→ Tugas Latihan:
[A] Sebutkan semua nama orang yang disebut dalam teks tentang Bangka Belitung.
[B] Cetak bagian teks tentang Bangka Belitung mulai dari "Lewat film ini" sampai dengan "pariwisata di Indonesia.".
[C] Lanjutkan teks tentang Bangka Belitung dengan kalimat-kalimat yang menyambung kalimat terakhirnya.

→ Teks yang Diberikan:
Oleh: Elfa Suharti Harahap. Mengenal Laskar Pelangi, berarti mengenal Bangka Belitung. Keindahan alamnya membuat siapa saja menaruh iri. Dikenal sebagai pantai berpasir putih dan memiliki batu- batu granit besar, dimana Ikal dan teman- temannya bermain riang saling kejar mengejar. Begitulah gambaran yang ditunjukkan Riri Riza sebagai sang sutradara kawakan.
Lewat film ini pula, Kepulauan Bangka Belitung yang terletak di bagian timur Pulau Sumatera, dekat dengan Provinsi Sumatera Selatan ini menjadi tersohor. Wisatawan yang berkunjung ke provinsi Bangka Belitung meningkat hingga 800 persen semenjak film Laskar Pelangi di tayangkan. Tentu ini menjadi potensi besar untuk memajukan pariwisata di Indonesia.

→ Butir yang Ditampilkan:

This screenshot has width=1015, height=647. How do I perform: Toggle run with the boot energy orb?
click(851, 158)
==
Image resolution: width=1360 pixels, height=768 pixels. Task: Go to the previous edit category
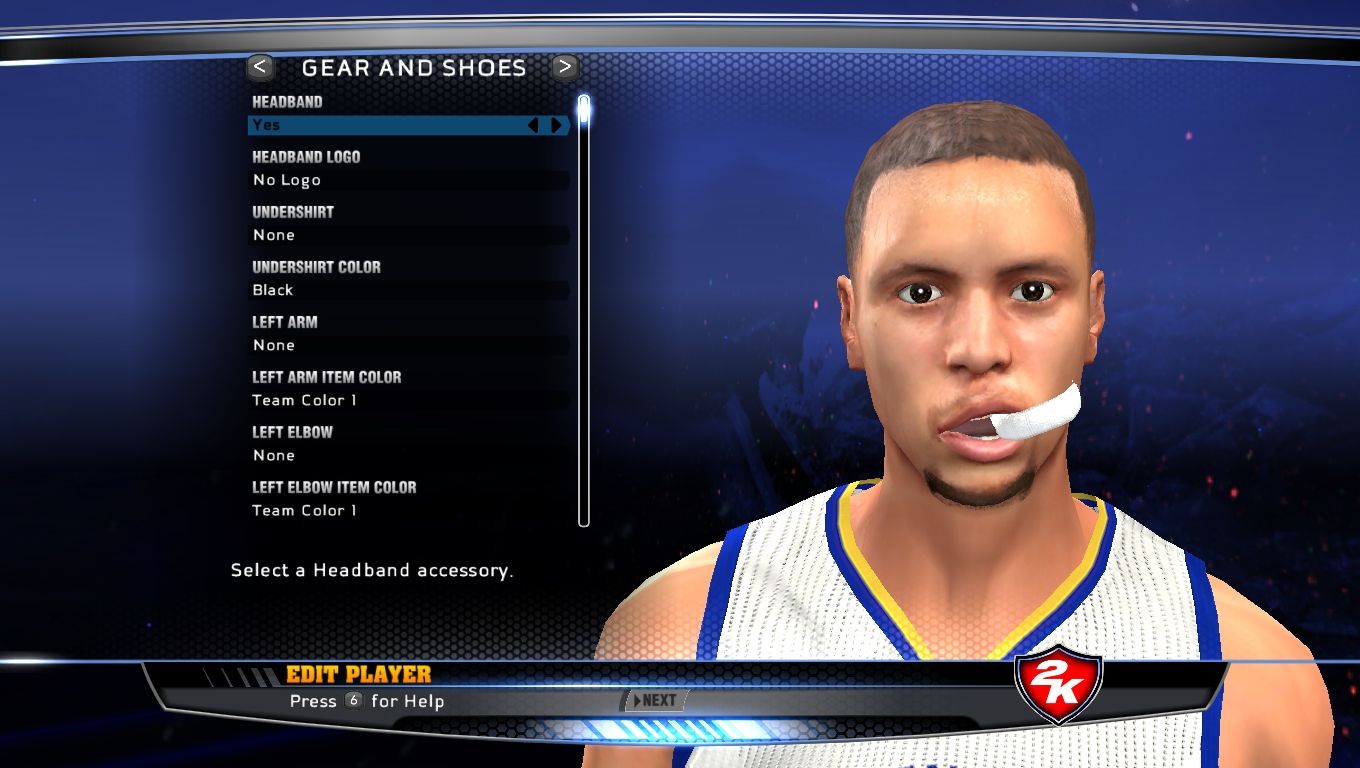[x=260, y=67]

→ Hasil Latihan:
[A] Elfa Suharti Harahap, Ikal, Riri Riza

[B]
Lewat film ini pula, Kepulauan Bangka Belitung yang terletak di bagian timur Pulau Sumatera, dekat dengan Provinsi Sumatera Selatan ini menjadi tersohor. Wisatawan yang berkunjung ke provinsi Bangka Belitung meningkat hingga 800 persen semenjak film Laskar Pelangi di tayangkan. Tentu ini menjadi potensi besar untuk memajukan pariwisata di Indonesia.

[C]
Sedikit ulasan tentang Bangka Belitung diatas bukan tidak memiliki tujuan. Batu granit besar dengan pasir putih tidak hanya ada di pulau yang sering disingkat dengan Babel tersebut. Ya, Laskar Pelangi tidak hanya ada di Bangka Belitung! Masih diseputaran Sumatera. Tepatnya di Sumatera Utara (Sumut). Pulau yang dimaksud biasa disebut sebagai Pulau Pandang. Letaknya di Selat Malaka, di sebelah Utara Kecamatan Tanjung Tiram, Desa Bogak, Kabupaten Batubara. Kurang lebih lima jam dari Kota Medan.
Waktu menunjukkan pukul 05.10 WIB saat kami sampai di Pelabuhan Tanjung Tiram, Batu Bara. Pelabuhan ini terlihat tak asing dengan waktu yang masih sangat pagi. Banyak terlihat para nelayan yang baru saja pulang dari laut. Wajar. Mengingat, Pelabuhan Tanjung Tiram memiliki Dermaga dan TPI (Tempat Penjualan Ikan) yang dikenal sebagai BOM. Nama BOM mengacu pada sejarah ketika Jepang masuk ke Sumatera bagian timur melalui dermaga ini. Dan untuk memuluskan jalan masuk Jepang membom wilayah tersebut. itulah sebabnya mengapa disebut BOM.
Sambil menunggu kapal yang akan menyebrangkan kami ke Pulau Pandang, seorang masyarakat setempat terlihat ingin menawarkan jasa penyebrangan. “Kalau mau menyebrang ke Desa sebelah, ongkosnya murah saja. Cuma dua ribu rupiah,” kata laki- laki paruh baya berlogat melayu pesisir, Apis.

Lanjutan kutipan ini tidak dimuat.